Welcome back to 2019 from the RNS. The first meeting of the new year was held on 19th January when Julian Bowsher and Robert Kenyon presented on ‘Roman London’s first coins’.
Abstract: Archaeological activity in London produces more Roman coins than any other type of coin. A number of large-scale excavations by Museum of London Archaeology (MOLA) over the last 20 years, in particular at the Bloomberg site, have provided a rich potential resource for research.
This talk concentrates on the coins in use during the first twenty-five years of Roman annexation and rule of Britain. In a number of excavations, certain types appear again and again in early archaeological contexts almost becoming – in modern parlance -‘signature collections’. This is, of course, matched at other sites in southern Britain associated with the initial invasion which suggests that, apart from official funds, the first coins came in soldier’s purses. The absence of any British Iron Age presence in central London confirms that the large number of pre-Claudian Roman coins was associated with post-invasion deposition rather than pre-conquest exchange.
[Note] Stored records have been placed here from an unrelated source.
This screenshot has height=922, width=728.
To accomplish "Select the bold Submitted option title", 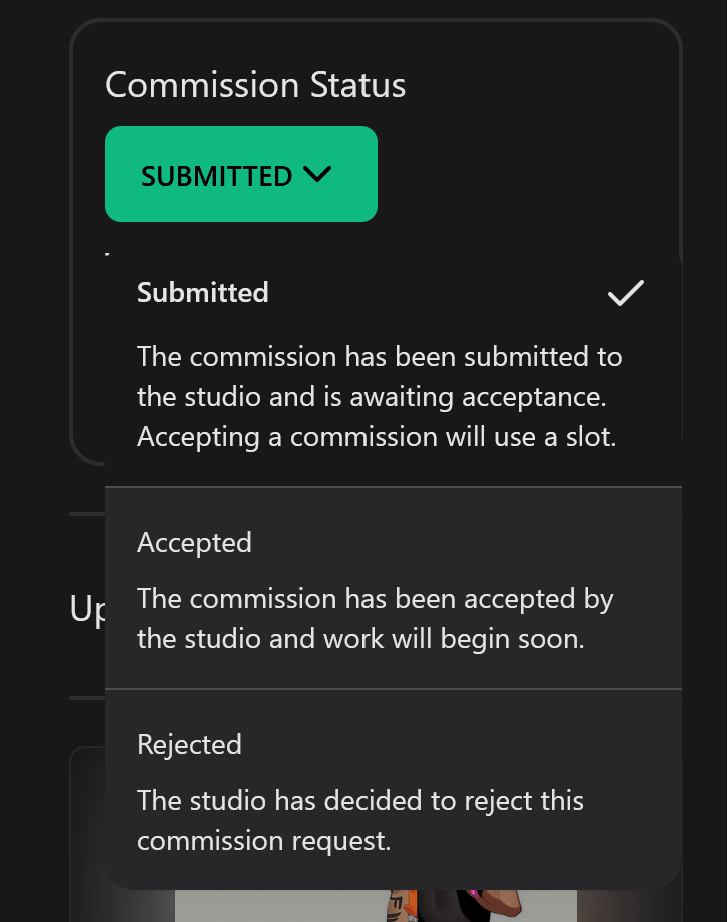I will pos(203,293).
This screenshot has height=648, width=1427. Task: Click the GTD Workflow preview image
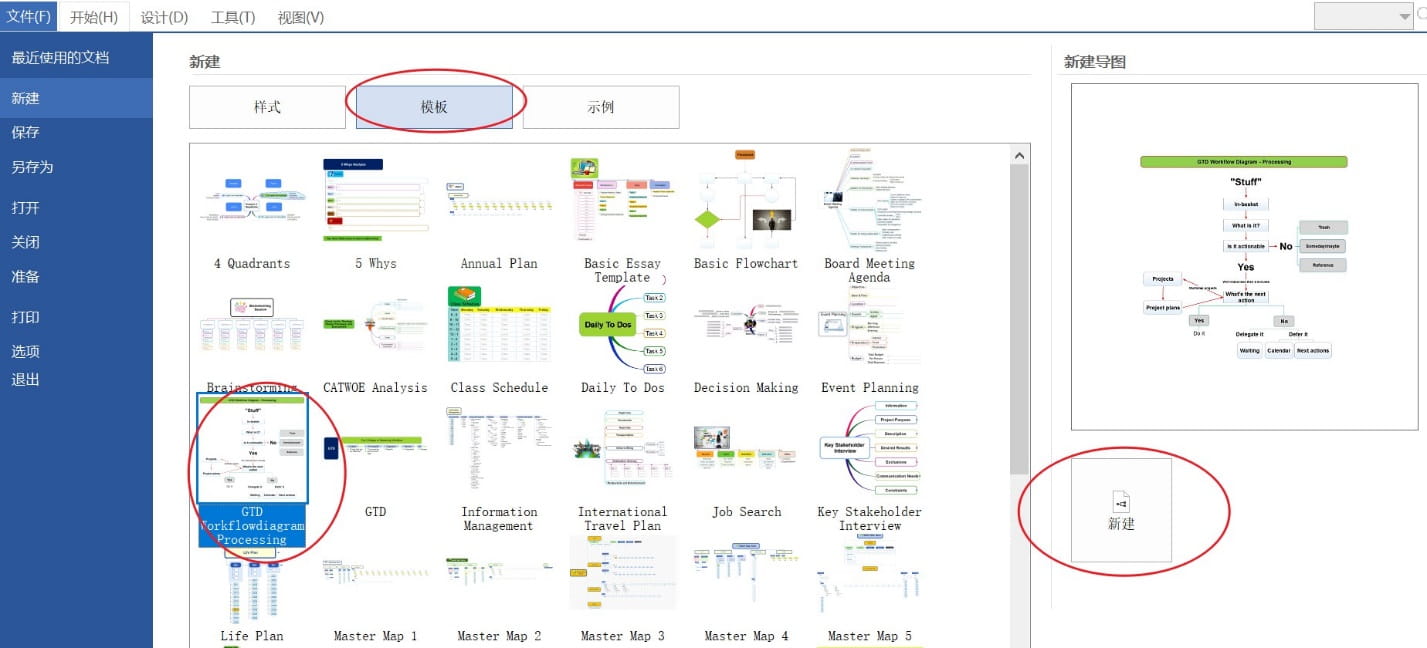(1244, 256)
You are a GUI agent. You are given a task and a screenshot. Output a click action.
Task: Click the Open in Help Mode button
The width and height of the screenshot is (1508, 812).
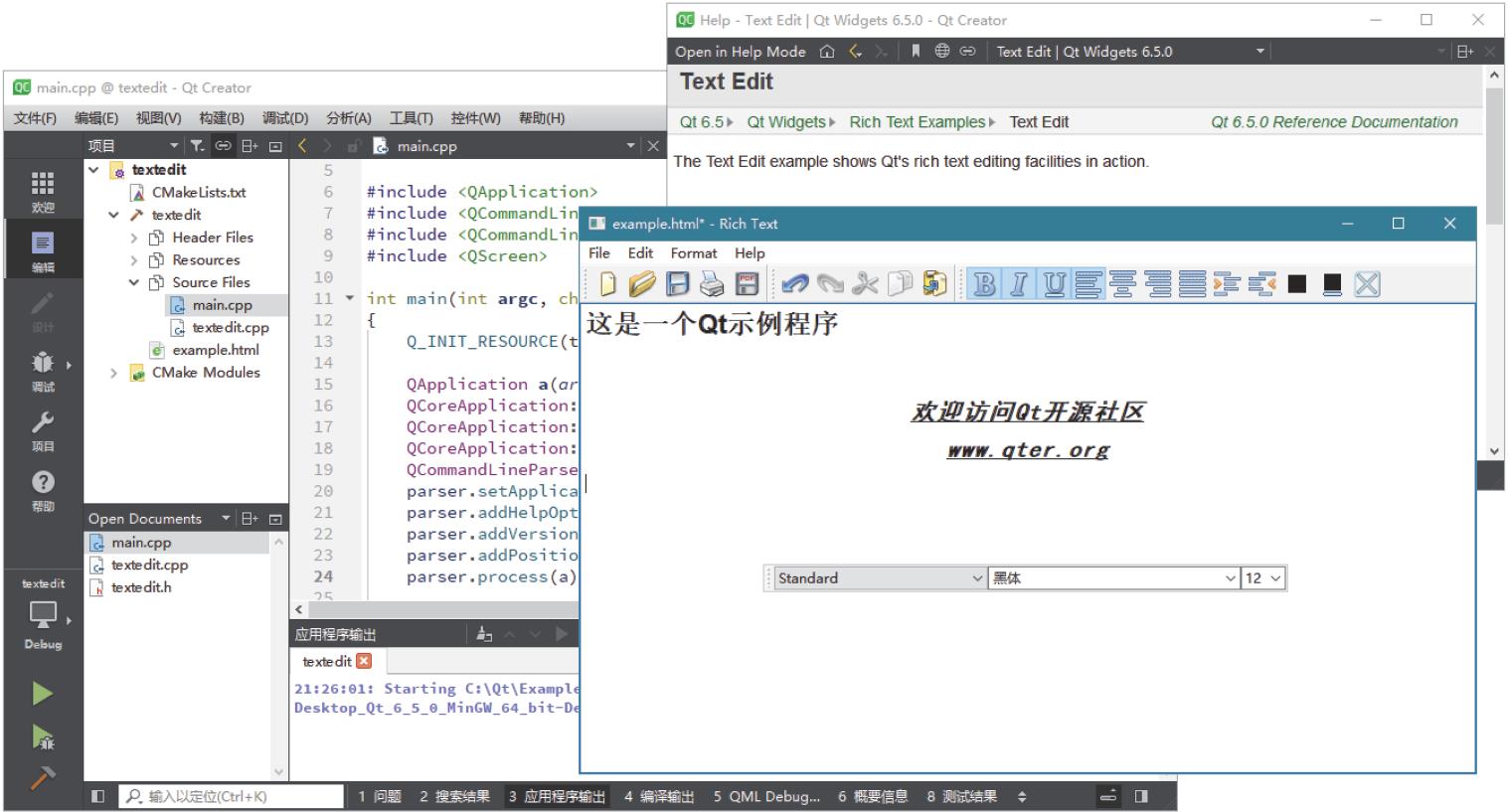click(740, 52)
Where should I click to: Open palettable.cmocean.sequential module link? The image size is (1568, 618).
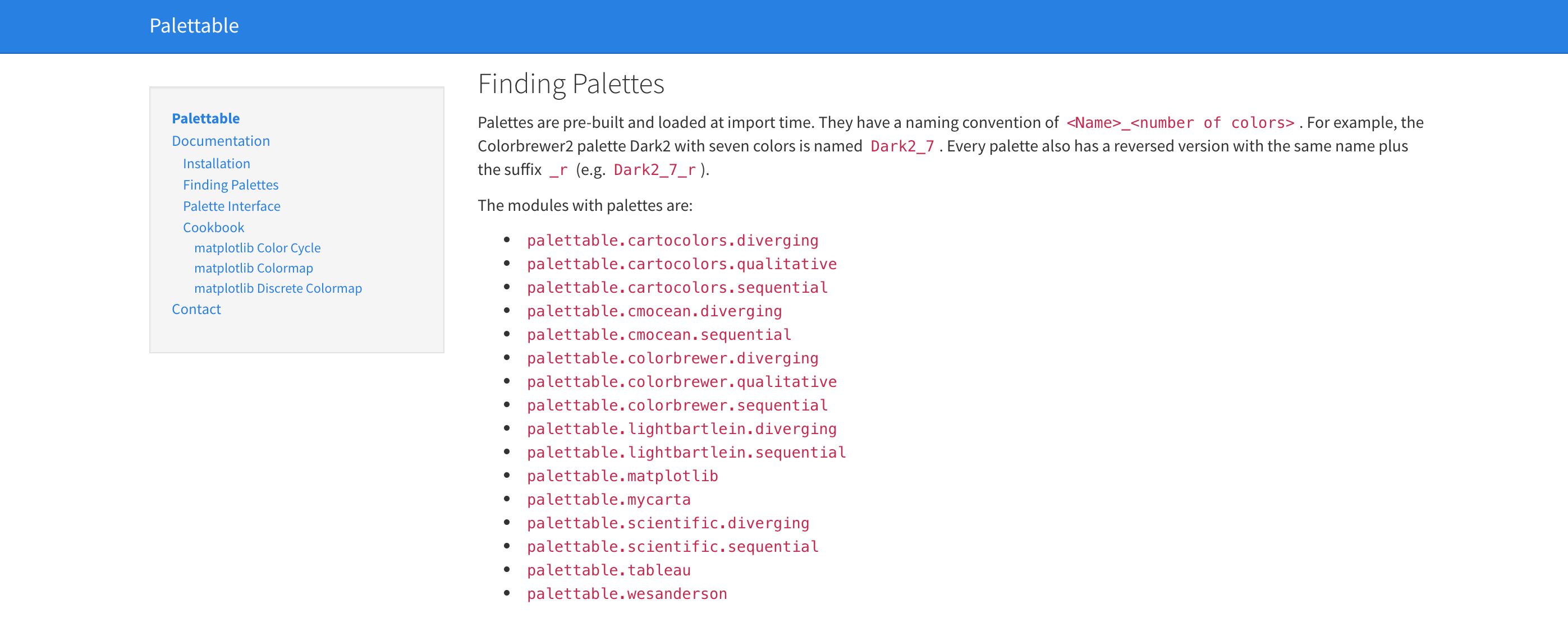659,334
A typical assemblage includes Republican denarii and coins of the first three emperors – plated copies and aes – whose circulation can be gauged from their presence in early archaeological strata. However, bronze coins of Claudius I (AD 41-54) are the most commonly found coins in those early archaeological contexts and it is the production, supply and use of those coins that will be a major focus of our talk.
Excavation of the 453 bronze coins of Claudius I found at Bloomberg and adjacent sites in London provided an opportunity to reconsider the classification of those coins previously described as “Claudian copies” in light of the important work by Paul-André Besombes and Jean-Noël Barrandon published at the turn of this century. In that work Besombes and Barrandon, employing stylistic, metrological and chemical analyses,concluded that the majority of Claudian copies found in Gaul were in fact products of secondary imperial mints operating in the western provinces of Gaul and the Iberian Peninsula. The results of Besombes’s analyses of the 8,666 Claudian copies found in the river-bed deposit at Saint-Léonard allowed him to reclassify almost seventy percent of those bronze coins as orthodox coins, the majority of a provincial style, with the remainder being the products of illicit mints. However, the results of our analyses of this sample of Claudian aesfrom London suggest a very different picture of coin-supply to Britain in the early period of its annexation as a Roman imperial province.
The production and issue of irregular Claudian coinage continued after the emperor’s death in AD 54, but it would be a further ten years before the resumption of minting aes occurred under Nero. The production of good weight and quality aes in cAD 64 was to sound the eventual death knell for the prolific irregular Claudian pieces in Roman London where many are found in Flavian deposits.